CELIACHIA – Prima di parlare della celiachia, occorre chiarire il concetto di intolleranza alimentare. L’intolleranza alimentare è un effetto tossico che si manifesta nell’organismo dopo l’assunzione di un alimento, che può non interessare solamente il sistema immunitario. La celiachia quindi è l’intolleranza al glutine, una proteina contenuta in molti cereali. Il glutine si trova nel frumento, nell’avena, nel kamut, nell’orzo e nel farro, mentre quinoa, miglio, grano saraceno, riso e amaranto ne sono privi.

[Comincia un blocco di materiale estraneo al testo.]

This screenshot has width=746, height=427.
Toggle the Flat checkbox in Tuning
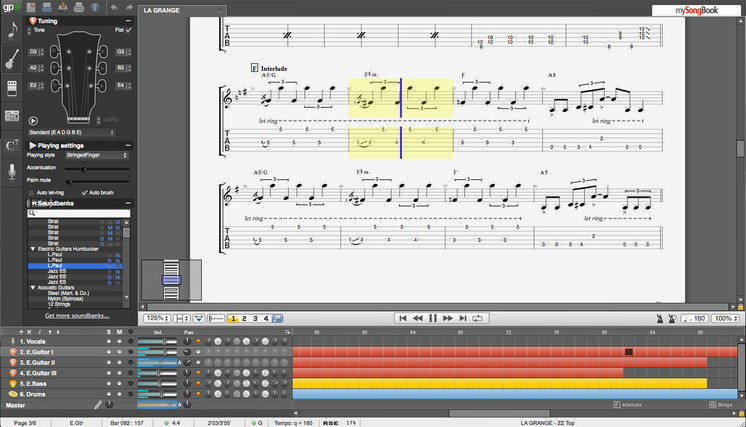tap(128, 30)
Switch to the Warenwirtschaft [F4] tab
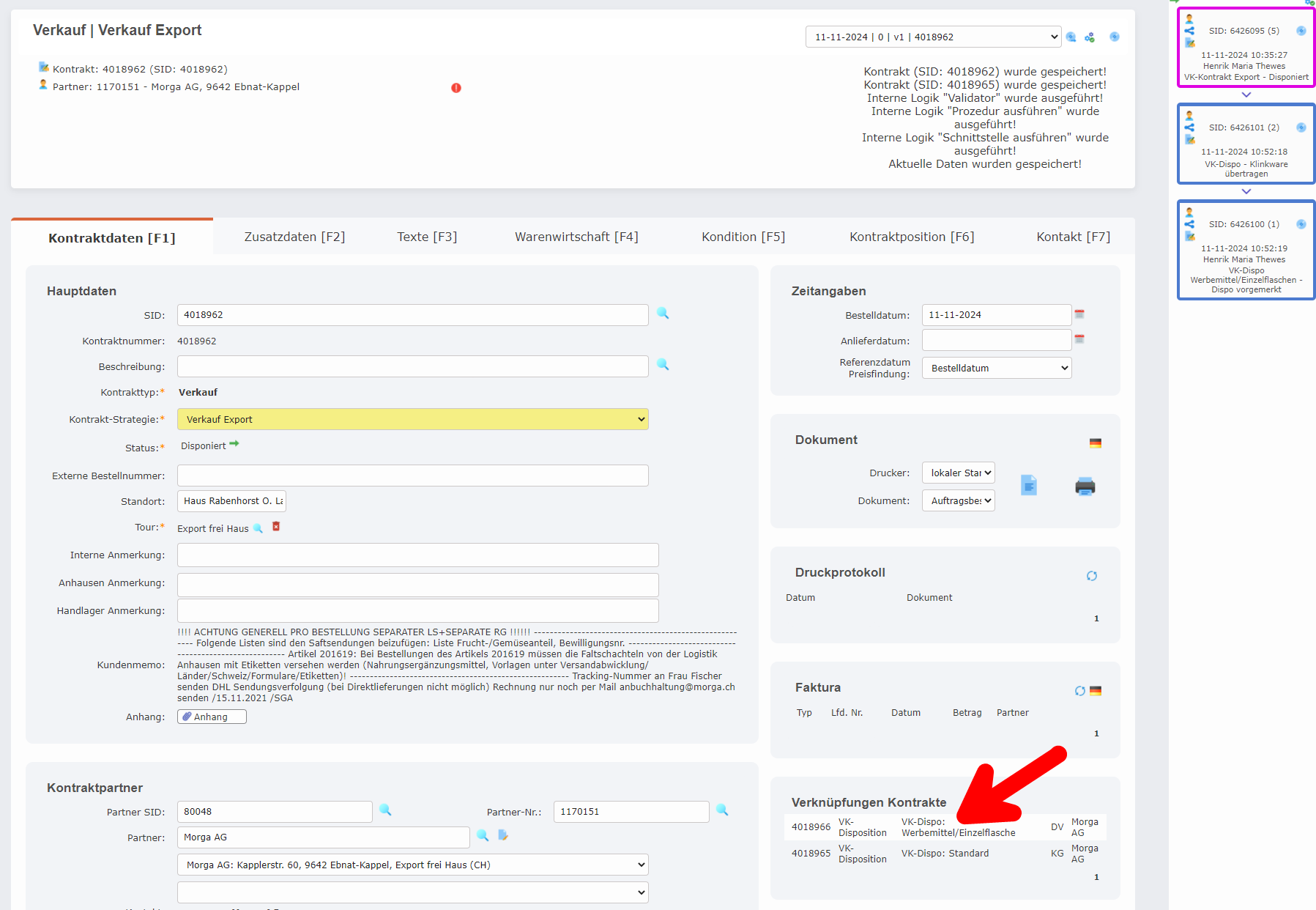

Pizza, pane, pasta e biscotti contengono indirettamente glutine, e non possono essere consumati da soggetti celiaci. La malattia si ripercuote a livello intestinale, e può provocare problemi alle ossa e alle articolazioni, stanchezza fisica, ansietà, dermatiti, formicolio agli arti inferiori e superiori, tutto questo avviene prevalentemente negli adulti. Nei bambini in fase di crescita i sintomi sono soprattutto stitichezza, diarrea, vomito, perdita di peso e dolori a livello addominale.

Non esiste una cura per sconfiggere la celiachia, l’unico rimedio è astenersi completamente dall’assunzione di glutine. L’ingestione di quantità irrilevanti di questa proteina possono scatenare gli effetti indesiderati sopra citati e se non si segue un’alimentazione appropriata, possono insorgere problemi ben più gravi, come diminuzione della densità ossea, artriti, danni epatici e all’apparato circolatorio.

Visto che la celiachia può dar luogo a molti effetti collaterali, diagnosticare la malattia non è semplice, i test più usati sono le analisi del sangue specifiche, e i prelievi di tessuto intestinale.
In commercio esistono molti prodotti senza glutine e molti ristoranti hanno ormai inserito da tempo nel proprio menù cibi per celiaci.